Wetterlexikon: Eisbedeckung

Was ist eine Eisbedeckung?

Mit dem Begriff der Eisbedeckung bezeichnen Meteorologen und Geologen die anteilige Bedeckung der Erdfläche mit Meereis, Gletschereis und Inlandeis. 

Schon kleine Veränderungen des Eishaushalts können große Auswirkungen auf das Klima haben

Annähernd acht Prozent der Meeresoberflächen sind dabei permanent mit Eis bedeckt. Unter Miteinberechnung von Treib- und Packeis sind es sogar über 17 Prozent. Inlandeis bedeckt dauerhaft mehr als zehn Prozent der gesamten Festlandfläche. Unter Berücksichtigung von Permafrostgebieten und regelmäßig zeitweiliger Eisbedeckung steigt dieser Wert sogar auf über 20 Prozent.

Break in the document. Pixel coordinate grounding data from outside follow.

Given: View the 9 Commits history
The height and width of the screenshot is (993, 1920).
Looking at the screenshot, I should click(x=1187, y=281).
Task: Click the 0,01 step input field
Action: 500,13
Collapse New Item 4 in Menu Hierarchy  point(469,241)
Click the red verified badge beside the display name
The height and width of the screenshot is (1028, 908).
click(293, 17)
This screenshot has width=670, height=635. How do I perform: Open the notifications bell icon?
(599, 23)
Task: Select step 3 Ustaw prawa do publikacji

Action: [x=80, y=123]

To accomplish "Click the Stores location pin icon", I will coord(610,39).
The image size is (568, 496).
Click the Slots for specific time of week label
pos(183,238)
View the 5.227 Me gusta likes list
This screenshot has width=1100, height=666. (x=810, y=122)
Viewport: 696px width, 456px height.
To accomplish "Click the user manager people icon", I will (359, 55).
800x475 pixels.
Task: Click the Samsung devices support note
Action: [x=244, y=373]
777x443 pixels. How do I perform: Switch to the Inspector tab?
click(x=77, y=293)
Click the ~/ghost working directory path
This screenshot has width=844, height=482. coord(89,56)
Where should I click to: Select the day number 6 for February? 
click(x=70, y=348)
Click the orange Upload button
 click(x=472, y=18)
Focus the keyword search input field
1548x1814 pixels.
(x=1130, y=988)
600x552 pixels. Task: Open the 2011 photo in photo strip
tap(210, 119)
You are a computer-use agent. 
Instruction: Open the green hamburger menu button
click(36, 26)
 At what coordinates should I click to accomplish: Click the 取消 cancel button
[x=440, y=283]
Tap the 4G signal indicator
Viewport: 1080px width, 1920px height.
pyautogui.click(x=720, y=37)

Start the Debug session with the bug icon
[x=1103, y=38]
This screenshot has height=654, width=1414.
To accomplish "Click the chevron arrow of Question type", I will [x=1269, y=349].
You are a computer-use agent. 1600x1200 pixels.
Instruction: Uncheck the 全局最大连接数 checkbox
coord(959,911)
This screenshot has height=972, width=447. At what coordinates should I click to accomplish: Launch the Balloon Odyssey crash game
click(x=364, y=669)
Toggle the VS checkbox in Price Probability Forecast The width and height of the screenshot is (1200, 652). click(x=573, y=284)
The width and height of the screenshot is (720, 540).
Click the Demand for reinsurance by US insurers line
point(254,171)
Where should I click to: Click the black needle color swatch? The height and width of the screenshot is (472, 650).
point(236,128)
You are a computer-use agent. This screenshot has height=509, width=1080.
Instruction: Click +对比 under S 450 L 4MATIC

Eismassen üben großen Einfluss auf den Strahlungshaushalt der Erdatmosphäre aus. Aus diesen Gründen kann eine geringfügige Veränderung des Eishaushalts schon zu merklichen Konsequenzen für die Energiebilanz des Klimasystems führen. Klimatische Schwankungen sind aus diesem Grund das mitunter wichtigste Phänomen, das infolge von mehr oder weniger starken Veränderungen der anteiligen Eisbedeckung stattfindet.